- What to do
Render all of the data below as a numbered list, one line per item, and leave out any blank lines.

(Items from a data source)
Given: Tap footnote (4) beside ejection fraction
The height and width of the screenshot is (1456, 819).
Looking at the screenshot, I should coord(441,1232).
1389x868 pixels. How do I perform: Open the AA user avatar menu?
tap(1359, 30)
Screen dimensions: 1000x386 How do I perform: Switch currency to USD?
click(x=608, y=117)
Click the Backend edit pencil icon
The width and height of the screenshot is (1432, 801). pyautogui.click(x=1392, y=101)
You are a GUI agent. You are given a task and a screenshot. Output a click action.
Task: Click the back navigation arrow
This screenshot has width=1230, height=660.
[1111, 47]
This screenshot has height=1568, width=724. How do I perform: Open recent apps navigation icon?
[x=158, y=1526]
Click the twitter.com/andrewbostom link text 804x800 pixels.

- Solution for this problem
1. Given: Tap footnote (4) beside ejection fraction
2. The height and width of the screenshot is (1456, 819).
3. Looking at the screenshot, I should coord(441,1232).
4. 1389x868 pixels. How do I perform: Open the AA user avatar menu?
5. tap(1359, 30)
6. Screen dimensions: 1000x386 How do I perform: Switch currency to USD?
7. click(x=608, y=117)
8. Click the Backend edit pencil icon
9. The width and height of the screenshot is (1432, 801). pyautogui.click(x=1392, y=101)
10. You are a GUI agent. You are given a task and a screenshot. Output a click action.
11. Task: Click the back navigation arrow
12. This screenshot has width=1230, height=660.
13. [1111, 47]
14. This screenshot has height=1568, width=724. How do I perform: Open recent apps navigation icon?
15. [x=158, y=1526]
16. Click the twitter.com/andrewbostom link text 804x800 pixels.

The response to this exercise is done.